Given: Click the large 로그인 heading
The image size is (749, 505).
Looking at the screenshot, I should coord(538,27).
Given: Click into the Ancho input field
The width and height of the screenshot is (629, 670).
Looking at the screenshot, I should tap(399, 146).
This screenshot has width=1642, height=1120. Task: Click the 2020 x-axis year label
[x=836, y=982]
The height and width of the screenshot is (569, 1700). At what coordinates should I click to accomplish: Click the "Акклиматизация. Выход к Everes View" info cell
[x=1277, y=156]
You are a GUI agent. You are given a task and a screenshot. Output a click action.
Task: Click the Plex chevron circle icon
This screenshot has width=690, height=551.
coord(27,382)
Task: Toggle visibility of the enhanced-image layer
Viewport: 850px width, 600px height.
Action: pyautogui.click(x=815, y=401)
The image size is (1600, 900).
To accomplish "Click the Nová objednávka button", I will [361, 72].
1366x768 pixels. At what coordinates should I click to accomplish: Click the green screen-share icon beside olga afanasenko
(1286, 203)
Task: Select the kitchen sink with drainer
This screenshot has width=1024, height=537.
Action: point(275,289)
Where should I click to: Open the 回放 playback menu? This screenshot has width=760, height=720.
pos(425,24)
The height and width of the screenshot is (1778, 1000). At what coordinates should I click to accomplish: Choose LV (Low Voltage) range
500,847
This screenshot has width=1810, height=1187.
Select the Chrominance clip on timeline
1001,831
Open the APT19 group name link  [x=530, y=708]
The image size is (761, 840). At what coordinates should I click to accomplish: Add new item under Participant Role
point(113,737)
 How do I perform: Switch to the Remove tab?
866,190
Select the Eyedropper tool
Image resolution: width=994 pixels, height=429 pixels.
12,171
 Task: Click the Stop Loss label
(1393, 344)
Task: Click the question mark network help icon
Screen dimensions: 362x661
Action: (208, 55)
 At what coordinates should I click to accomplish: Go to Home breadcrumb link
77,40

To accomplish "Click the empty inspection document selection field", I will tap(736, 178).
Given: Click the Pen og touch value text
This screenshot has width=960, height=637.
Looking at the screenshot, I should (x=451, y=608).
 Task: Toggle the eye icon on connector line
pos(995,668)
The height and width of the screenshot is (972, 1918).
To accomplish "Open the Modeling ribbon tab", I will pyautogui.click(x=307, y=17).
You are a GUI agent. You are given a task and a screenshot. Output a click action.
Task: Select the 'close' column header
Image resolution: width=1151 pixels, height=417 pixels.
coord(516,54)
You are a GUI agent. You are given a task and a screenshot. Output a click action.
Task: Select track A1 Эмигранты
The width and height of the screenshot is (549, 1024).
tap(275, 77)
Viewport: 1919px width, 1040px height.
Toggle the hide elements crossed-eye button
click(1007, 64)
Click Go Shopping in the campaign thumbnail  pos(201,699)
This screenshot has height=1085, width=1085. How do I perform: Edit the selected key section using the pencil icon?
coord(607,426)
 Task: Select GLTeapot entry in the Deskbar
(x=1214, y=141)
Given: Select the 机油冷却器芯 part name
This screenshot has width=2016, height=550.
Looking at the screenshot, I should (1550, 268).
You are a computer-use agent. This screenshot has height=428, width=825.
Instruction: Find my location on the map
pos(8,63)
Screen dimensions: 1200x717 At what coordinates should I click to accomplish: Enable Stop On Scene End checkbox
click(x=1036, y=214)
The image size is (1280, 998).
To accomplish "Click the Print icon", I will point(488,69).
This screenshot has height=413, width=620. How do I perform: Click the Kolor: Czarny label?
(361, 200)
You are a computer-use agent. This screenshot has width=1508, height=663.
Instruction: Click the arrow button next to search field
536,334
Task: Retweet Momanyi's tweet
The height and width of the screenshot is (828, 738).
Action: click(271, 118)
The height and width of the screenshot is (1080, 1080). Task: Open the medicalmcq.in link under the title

WORK ORDER:
Please retype all of the lines above exactly as they stand.

RESPONSE BELOW:
Given: Click the large 로그인 heading
The image size is (749, 505).
Looking at the screenshot, I should coord(538,27).
Given: Click into the Ancho input field
The width and height of the screenshot is (629, 670).
Looking at the screenshot, I should tap(399, 146).
This screenshot has width=1642, height=1120. Task: Click the 2020 x-axis year label
[x=836, y=982]
The height and width of the screenshot is (569, 1700). At what coordinates should I click to accomplish: Click the "Акклиматизация. Выход к Everes View" info cell
[x=1277, y=156]
You are a GUI agent. You are given a task and a screenshot. Output a click action.
Task: Click the Plex chevron circle icon
This screenshot has width=690, height=551.
coord(27,382)
Task: Toggle visibility of the enhanced-image layer
Viewport: 850px width, 600px height.
Action: pyautogui.click(x=815, y=401)
The image size is (1600, 900).
To accomplish "Click the Nová objednávka button", I will [361, 72].
1366x768 pixels. At what coordinates should I click to accomplish: Click the green screen-share icon beside olga afanasenko
(1286, 203)
Task: Select the kitchen sink with drainer
This screenshot has width=1024, height=537.
Action: point(275,289)
Where should I click to: Open the 回放 playback menu? This screenshot has width=760, height=720.
pos(425,24)
The height and width of the screenshot is (1778, 1000). At what coordinates should I click to accomplish: Choose LV (Low Voltage) range
500,847
This screenshot has width=1810, height=1187.
Select the Chrominance clip on timeline
1001,831
Open the APT19 group name link  [x=530, y=708]
The image size is (761, 840). At what coordinates should I click to accomplish: Add new item under Participant Role
point(113,737)
 How do I perform: Switch to the Remove tab?
866,190
Select the Eyedropper tool
Image resolution: width=994 pixels, height=429 pixels.
12,171
 Task: Click the Stop Loss label
(1393, 344)
Task: Click the question mark network help icon
Screen dimensions: 362x661
Action: (208, 55)
 At what coordinates should I click to accomplish: Go to Home breadcrumb link
77,40

To accomplish "Click the empty inspection document selection field", I will tap(736, 178).
Given: Click the Pen og touch value text
This screenshot has width=960, height=637.
Looking at the screenshot, I should (x=451, y=608).
 Task: Toggle the eye icon on connector line
pos(995,668)
The height and width of the screenshot is (972, 1918).
To accomplish "Open the Modeling ribbon tab", I will pyautogui.click(x=307, y=17).
You are a GUI agent. You are given a task and a screenshot. Output a click action.
Task: Select the 'close' column header
Image resolution: width=1151 pixels, height=417 pixels.
coord(516,54)
You are a GUI agent. You are given a task and a screenshot. Output a click action.
Task: Select track A1 Эмигранты
The width and height of the screenshot is (549, 1024).
tap(275, 77)
Viewport: 1919px width, 1040px height.
Toggle the hide elements crossed-eye button
click(1007, 64)
Click Go Shopping in the campaign thumbnail  pos(201,699)
This screenshot has height=1085, width=1085. How do I perform: Edit the selected key section using the pencil icon?
coord(607,426)
 Task: Select GLTeapot entry in the Deskbar
(x=1214, y=141)
Given: Select the 机油冷却器芯 part name
This screenshot has width=2016, height=550.
Looking at the screenshot, I should (1550, 268).
You are a computer-use agent. This screenshot has height=428, width=825.
Instruction: Find my location on the map
pos(8,63)
Screen dimensions: 1200x717 At what coordinates should I click to accomplish: Enable Stop On Scene End checkbox
click(x=1036, y=214)
The image size is (1280, 998).
To accomplish "Click the Print icon", I will point(488,69).
This screenshot has height=413, width=620. How do I perform: Click the Kolor: Czarny label?
(361, 200)
You are a computer-use agent. This screenshot has width=1508, height=663.
Instruction: Click the arrow button next to search field
536,334
Task: Retweet Momanyi's tweet
The height and width of the screenshot is (828, 738).
Action: click(271, 118)
The height and width of the screenshot is (1080, 1080). Task: Open the medicalmcq.in link under the title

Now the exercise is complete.